### [Questions to answer]
**a)** According to the VCAT appeal guide, what must you show to succeed with an appeal, and why?
**b)** From the VCAT appeal guide, extract the passage that starts at the words "If you lose" and ends after the words "appeal to the Trial Division of the Supreme Court of Victoria.", copied without changes.
**c)** Please extend the VCAT appeal guide, picking up after its last sentence.

### [Text]
-------------------------
How can I appeal a VCAT decision to the Supreme Court of Victoria?
Last updated 21 December 2020
Last updated 21 December 2020
This resource covers:
What you should know before you appeal
What should you do before you appeal
How to appeal
This is a resource for people who want to appeal a civil decision of the Victorian Civil and Administrative Tribunal (VCAT) to the Trial Division of the Supreme Court of Victoria. The resource contains general information only and is not intended to be a legal advice.
An appeal is not a chance to have a new trial. The Court is unlikely to look at new evidence.
An appeal is a process in which a Court checks whether a decision made by VCAT was correct based on the law.
Because the Court is only concerned with whether VCAT’s decision was correct based on the law, you will need to show that VCAT has made a mistake in the way that it applied the law to your case to succeed with your appeal.
Appeals are not automatically allowed to go ahead. You first have to ask the Court for permission to appeal. This is called “seeking leave to appeal”.
If you are successful in your Appeal, the Court may send your case back to VCAT to be decided again by another VCAT Member. There is a risk that when VCAT re-hears your matter, it will make the same decision.
If you lose an appeal, you will usually be ordered to pay the other side’s legal fees. These fees can be very high.
Appeals are highly technical. We encourage you to get legal help as soon as possible if you are considering appealing a decision. Justice Connect operates a service which assists people representing themselves in the Supreme Court. If you would like to apply for assistance from Justice Connect, please lodge an enquiry online
You must start your appeal within 28 days from the date of the VCAT order.
If the decision was made by the President or Vice President of VCAT, you have to appeal to the Court of Appeal.
If the decision was made by any other VCAT member, you have to appeal to the Trial Division of the Supreme Court of Victoria.
You can find the name and position of the VCAT Member who made the decision on the VCAT order.
The VCAT Member who heard your case should have given oral or written reasons for their decision.
If the VCAT Member delivered oral reasons, you need to request written reasons within 14 days of the decision. If 14 days have passed, VCAT doesn’t have to give written reasons.
If your VCAT proceedings related to residential tenancies, you have to request written reasons on or before the VCAT hearing.
Written reasons are important because they will help the Court to understand VCAT’s decision. If you can’t obtain written reasons, you should ask VCAT for a copy of the typed transcript of the hearing.
It will be much harder to appeal if you don’t have written reasons or a transcript.
-------------------------
### [Data items]
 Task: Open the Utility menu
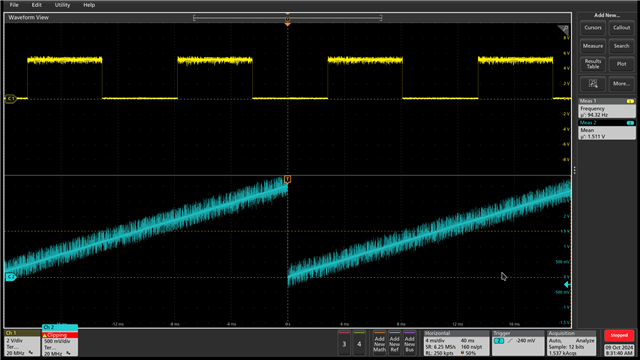point(62,5)
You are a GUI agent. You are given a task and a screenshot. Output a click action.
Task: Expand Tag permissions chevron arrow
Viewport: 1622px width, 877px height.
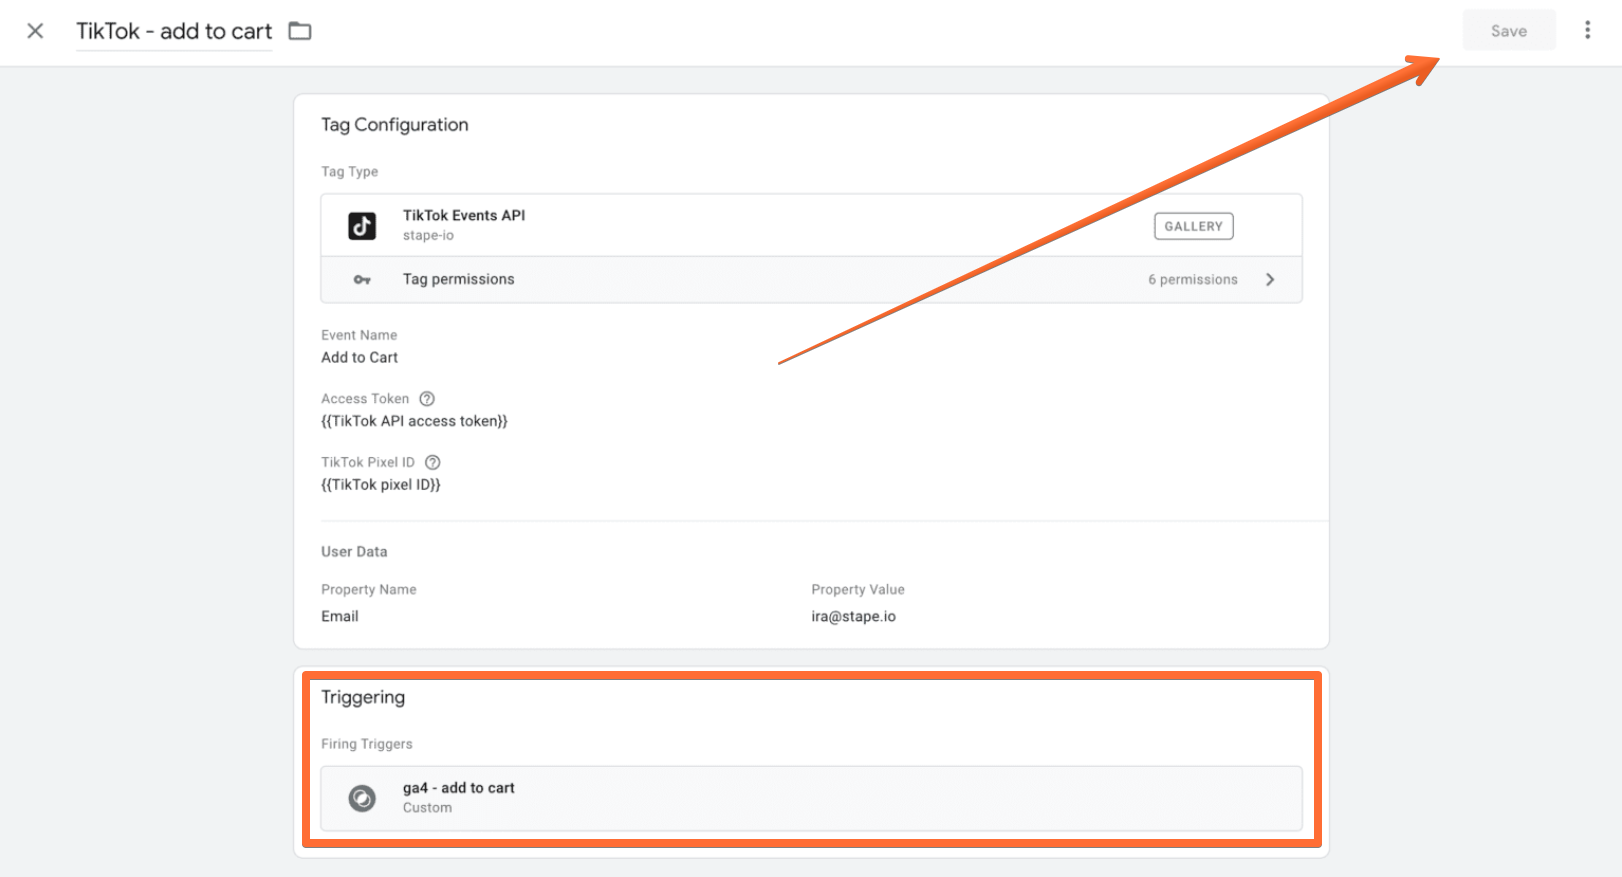coord(1270,280)
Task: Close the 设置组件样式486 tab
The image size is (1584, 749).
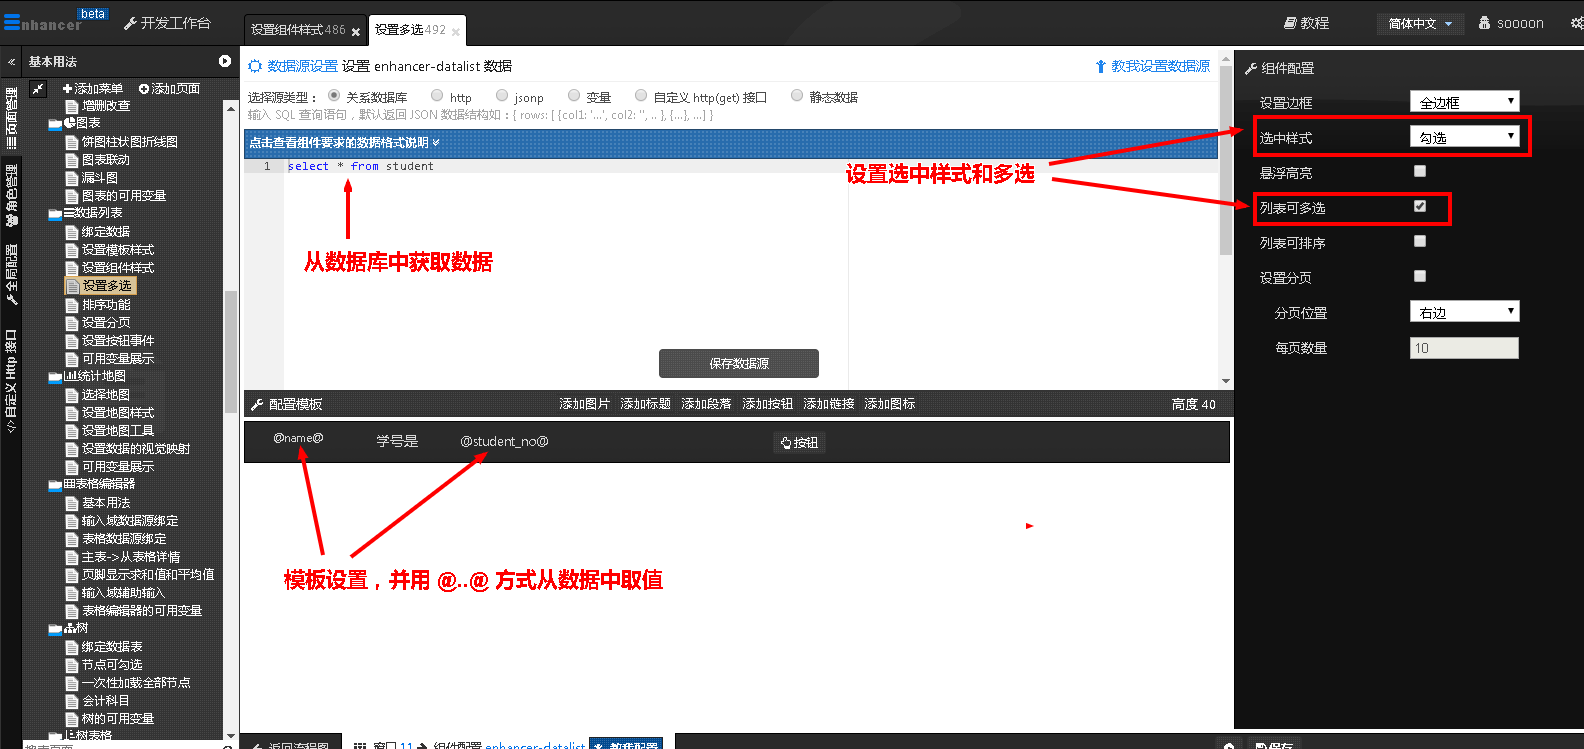Action: [x=356, y=32]
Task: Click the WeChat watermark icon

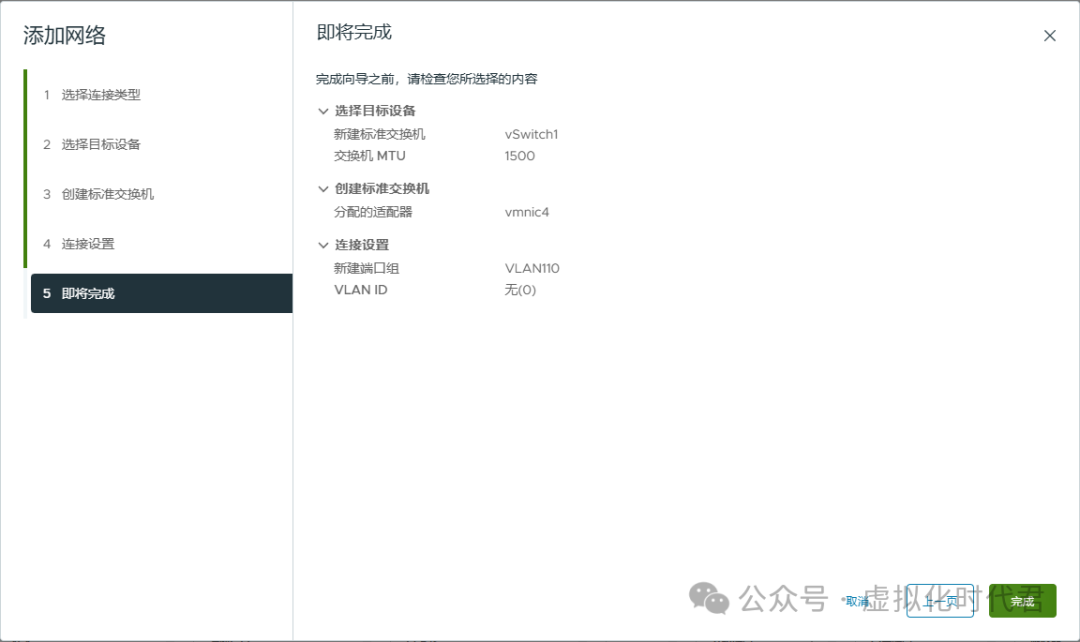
-------------------------
### [Answers by task]
**a)** You must show that VCAT made a mistake in the way it applied the law to your case. This is because the Court is only concerned with whether VCAT's decision was correct based on the law.

**b)**
If you lose an appeal, you will usually be ordered to pay the other side’s legal fees. These fees can be very high.
Appeals are highly technical. We encourage you to get legal help as soon as possible if you are considering appealing a decision. Justice Connect operates a service which assists people representing themselves in the Supreme Court. If you would like to apply for assistance from Justice Connect, please lodge an enquiry online
You must start your appeal within 28 days from the date of the VCAT order.
If the decision was made by the President or Vice President of VCAT, you have to appeal to the Court of Appeal.
If the decision was made by any other VCAT member, you have to appeal to the Trial Division of the Supreme Court of Victoria.

**c)**
A transcript can come in the form of an audio CD or a typed transcript. To request an audio CD or transcript, you will need to contact one of VCAT’s preferred suppliers of transcripts and complete an online form on VCAT’s website.
Audio CDs are cheaper than typed transcripts. The Court may require you to obtain a written transcript if you proceed with your appeal
An appeal involves a number of steps and key documents. These steps are explained below and summarised at the end of this resource.
Before you take any of these steps, you should read the Supreme Court Practice Note SC CL 9. The process set out below is contained in the Supreme Court (General Civil Procedure) Rules 2015 and Supreme Court (Miscellaneous Civil Proceedings) Rules 2018.
You must file a Notice of Appeal within 28 days of VCAT’s decision. The Notice of Appeal is your most important document. You need to include:
Details of the VCAT Order you want to appeal (the date of the Order and the name of the VCAT member who made the Order)
A request for leave (permission) to appeal
Whether you need an extension of time
Whether you have any special requests (for example, an expedited (urgent) hearing)
Your questions of law (These are laws or legal principles which you think the VCAT Member had to consider and got wrong. These should be phrased as questions)
Your grounds of appeal (These are short explanations about why you think the VCAT Member answered each question of law wrongly. Each ground of appeal should be linked to a question of law)
The orders you want the Court to make (for example, if you want the Court to change VCAT’s order or send your case back to VCAT to be decided again)
You will need to pay the court fee or apply for a fee waiver when you file your Notice of Appeal. This table shows the Court’s fees.
TIP- For details about how to file documents remotely, you should read our factsheet about filing documents during COVID-19.
Warning – Filing an appeal does not stop the VCAT Order
This means, you still have to follow the VCAT Order even if you are appealing. If you want to apply for the VCAT Order to be stopped while you appeal, you need to ask the Court for a stay. You can do this by filing a summons (Form 46A) and an Affidavit in support. Fees will apply.
A directions hearing is where the Court sets a timetable for your case up until hearing. You can ask the Court for a directions hearing by filing the following documents:
You can file these documents at the same time as you file your Notice of Appeal.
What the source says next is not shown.